Examples of Evidence-Based Bundled Interventions to Prevent Common Health Care-Associated Infections and Other Adverse Events
Prevention of Central Venous Catheter Infections |
Catheter insertion bundle: Educate personnel about catheter insertion and care. |
Use chlorhexidine to prepare the insertion site. |
Use maximal barrier precautions and asepsis during catheter insertion. |
Consolidate insertion supplies (e.g., in an insertion kit or cart). |
Use a checklist to enhance adherence to the insertion bundle. |
Empower nurses to halt insertion if asepsis is breached. |
Catheter maintenance bundle: Cleanse pts daily with chlorhexidine.

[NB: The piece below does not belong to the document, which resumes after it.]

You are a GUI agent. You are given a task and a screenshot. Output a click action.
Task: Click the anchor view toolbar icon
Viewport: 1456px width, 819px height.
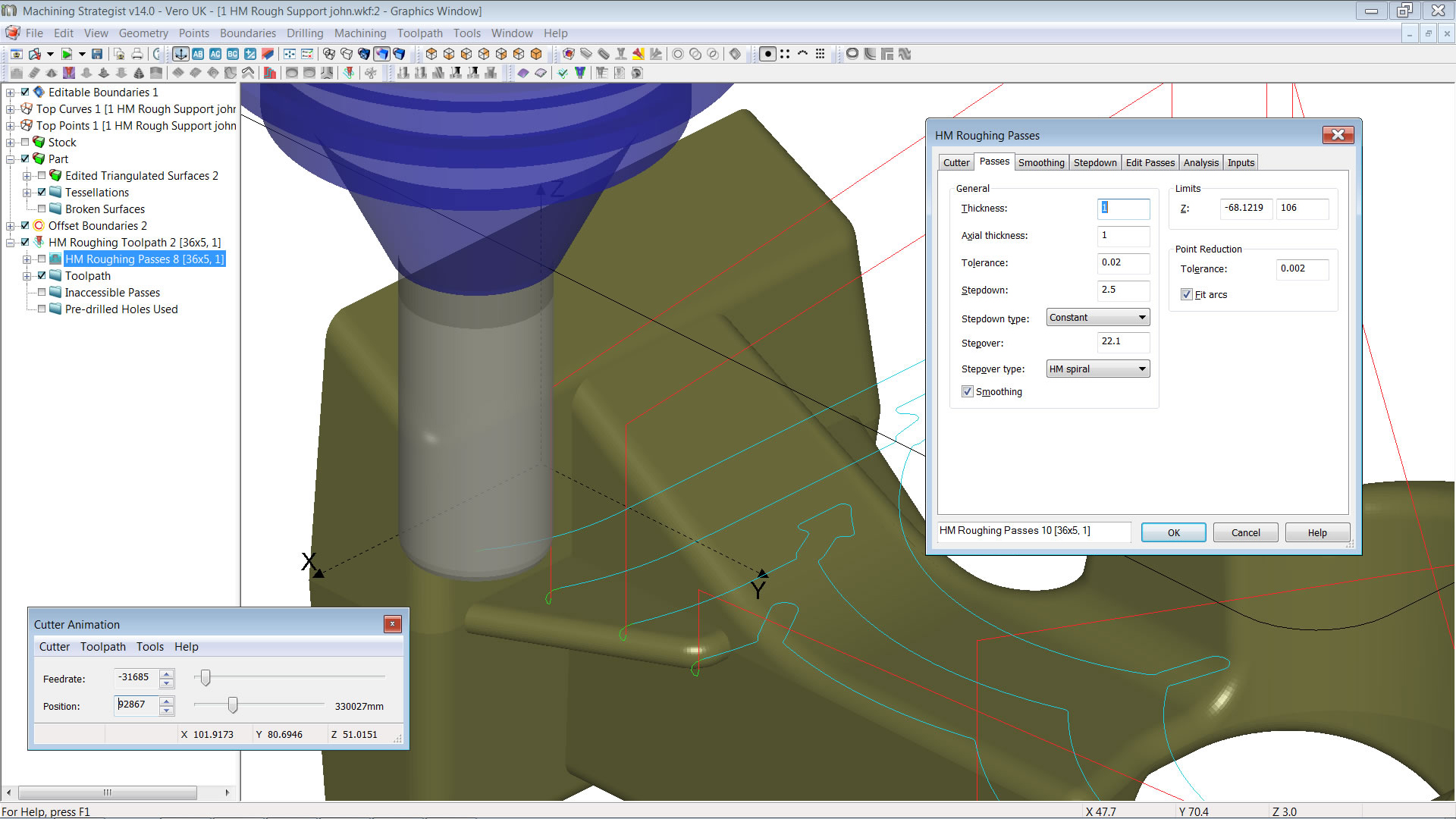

Maintain clean, dry dressings. Enforce hand hygiene among health care workers. |
Ask daily: Is the catheter needed? Remove catheter if not needed or used. |
Prevention of Ventilator-Associated Events |
Elevate head of bed to 30-45°. |
Decontaminate oropharynx regularly with chlorhexidine (controversial). |
Give sedation vacation and assess readiness to extubate daily. |
Use peptic ulcer disease prophylaxis. |
Use deep-vein thrombosis prophylaxis (unless contraindicated). |
Prevention of Surgical-Site Infections |
Choose a surgeon wisely. |
Administer prophylactic antibiotics within 1 h before surgery; discontinue within 24 h. |
Limit any hair removal to the time of surgery; use clippers or do not remove hair at all. |
Prepare surgical site with chlorhexidine-alcohol. |
Maintain normal perioperative glucose levels (cardiac surgery pts).a |
Maintain perioperative normothermia (colorectal surgery pts).a |
Prevention of Urinary Tract Infections |
Place bladder catheters only when absolutely needed (e.g., to relieve obstruction), not solely for the provider's convenience. |
Use aseptic technique for catheter insertion and urinary tract instrumentation. |
Minimize manipulation or opening of drainage systems. |
Ask daily: Is the bladder catheter needed? Remove catheter if not needed. |
Prevention of Pathogen Cross-Transmission |
Cleanse hands with alcohol hand rub before and after all contacts with pts or their environments. |
aThese components of care are supported by clinical trials and experimental evidence in the specified populations; they may prove valuable for other surgical pts as well.